Le piattaforme di convocazione con obiettivi generici da baci Perugina contano e la nonviolenza che incide nel sociale e nel politico, quella che abbiamo celebrato il 2 ottobre, non è il "volemose tutti bene che siamo fratelli e sorelle, punto".

Capitini, allievo di Gandhi, sapeva bene che occorrono precisi obiettivi di mobilitazione, che facciano i conti con la tragica realtà dei tempi, offrendo delle soluzioni.

Altrimenti succede che - come scrive Peppe Sini che però va alla "sua" marcia, "già sugli autobus del ritorno tornerà a prevalere l'atmosfera della gita scolastica o della trasferta del tifoso o della missione compiuta del militante (...). So so che dal lunedì per molti resterà solo il ricordo della scampagnata, e che addirittura vi sarà chi penserà che fatta la buona azione - una volta all'anno - si e' pagato dazio alla civiltà e si puo' tornare alla quotidiana barbarie".

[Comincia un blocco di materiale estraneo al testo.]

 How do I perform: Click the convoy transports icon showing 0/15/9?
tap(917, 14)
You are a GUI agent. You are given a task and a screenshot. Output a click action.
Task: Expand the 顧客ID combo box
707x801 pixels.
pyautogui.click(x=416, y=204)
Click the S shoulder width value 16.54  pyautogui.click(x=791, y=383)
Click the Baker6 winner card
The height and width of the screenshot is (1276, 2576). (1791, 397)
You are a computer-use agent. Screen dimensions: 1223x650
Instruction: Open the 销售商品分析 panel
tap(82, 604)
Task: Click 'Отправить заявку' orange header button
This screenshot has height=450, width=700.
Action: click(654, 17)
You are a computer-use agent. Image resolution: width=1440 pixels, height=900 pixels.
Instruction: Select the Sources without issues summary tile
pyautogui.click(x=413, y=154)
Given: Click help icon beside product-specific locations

Flavio Lotti, organizzatore monocratico dell'iniziativa che riprende la storica manifestazione organizzata nel 1961 da Aldo Capitini, "per il disarmo nucleare e per la nonviolenza", si candidò nel 2013 alle politiche con "RIVOLUZIONE CIVILE" sfoderando una inedita aggressività "radicale", lui che aveva accolto in pompa magna Massimo D'Alema, premier fresco fresco di bombardamenti per conto della NATO nella ex Jugoslavia, nella marcia del 1999 (vedi su Repubblica on line: http://ricerca.repubblica.it/repubblica/archivio/repubblica/1999/09/27/assisi-marcia-del-dopoguerra.html?refresh_ce).

Succedeva quando 23 "verdi contro la guerra" - tra i quali il sottoscritto e Roberto Cotti - vennero espulsi dal "partito" guidato allora da Luigi Manconi per essersi opposti all'intervento umanitario a suon di bombe.

Non rispettò - Lotti - la regola non scritta ma ovvia che un attivista sociale che entra in politica istituzionale si dimette dagli incarichi associativi per non inficiare la trasversalità dell'impegno della sua organizzazione: è uno dei motivi, questo tentativo di sfruttamento partitico, che ha portato alla divisione del fronte pacifista in due cartelli, Tavola della pace e Rete della Pace; ed è anche una prova che in Italia si fa più marketing che impegno serio.

La gente, che non è stupida quanto noi spesso pensiamo, ha capito che il pacifismo italiano è, per dirla fuori dai denti, con le eccezioni che non danno il tono generale, fatto in parte di venditori di fumo, in parte di politicanti furbastri, ed è anche grazie alla nostra scarsa credibilità (mi ci metto di mezzo anche io con tutti i gruppettini nonviolenti di cui faccio parte) che si sta buttando verso il NAZIONALISMO ANTI-GLOBALIZZAZIONE ED ANTI-IMMIGRAZIONE (i sondaggi dicono che l'80% desidera un muro contro gli stranieri: se si candidasse in Italia Trump vincerebbe a mani basse!).

Personalmente penso che alla Perugia Assisi non si possa aderire, in questo una volta tanto dò ragione al Movimento Nonviolento (vedi presa di Posizione su PRESSENZA al link: http://www.pressenza.com/it/2016/09/movimento-nonviolento-sulla-marcia-perugia-assisi-2016/), ma si debba partecipare per dialogare con parte dei manifestanti, che sono donne e uomini, molti giovani, in buona fede.

Troverei più utile - della solita passeggiata che lascia il tempo che trova - un nostro banchetto informativo lì proprio ad Assisi sul bando delle armi nucleari che sta maturando all'ONU grazie anche alla pressione di una società civile internazionale che da anni si sta impegnando seriamente per liberare l'Umanità dalla più mostruosa e grave minaccia che pende sulla sua testa.

Un altro elemento attualissimo che andrebbe sollevato con elementi controinformativi è il coinvolgimento italiano nella guerra libica per motivi petroliferi proprio mentre dovremmo passare dalla firma alla ratifica dell'accordo sul clima di Parigi.

Il mondo intero ha stabilito che deve fuoriuscire alla svelta dal sistema dei combustibili fossili altrimenti conosceremo una catastrofe climatica che metterà a rischio la stessa sopravvivenza dell'Umanità! Sarebbe quindi il caso che - avendo deciso, noi italiani insieme agli altri, che, in prospettiva, non dobbiamo più usare il petrolio, non difendessimo con le armi, in modo ipocrita, per finti governi di unità nazionale e con finte operazioni di soccorso medico, pozzi che andremo comunque a chiudere!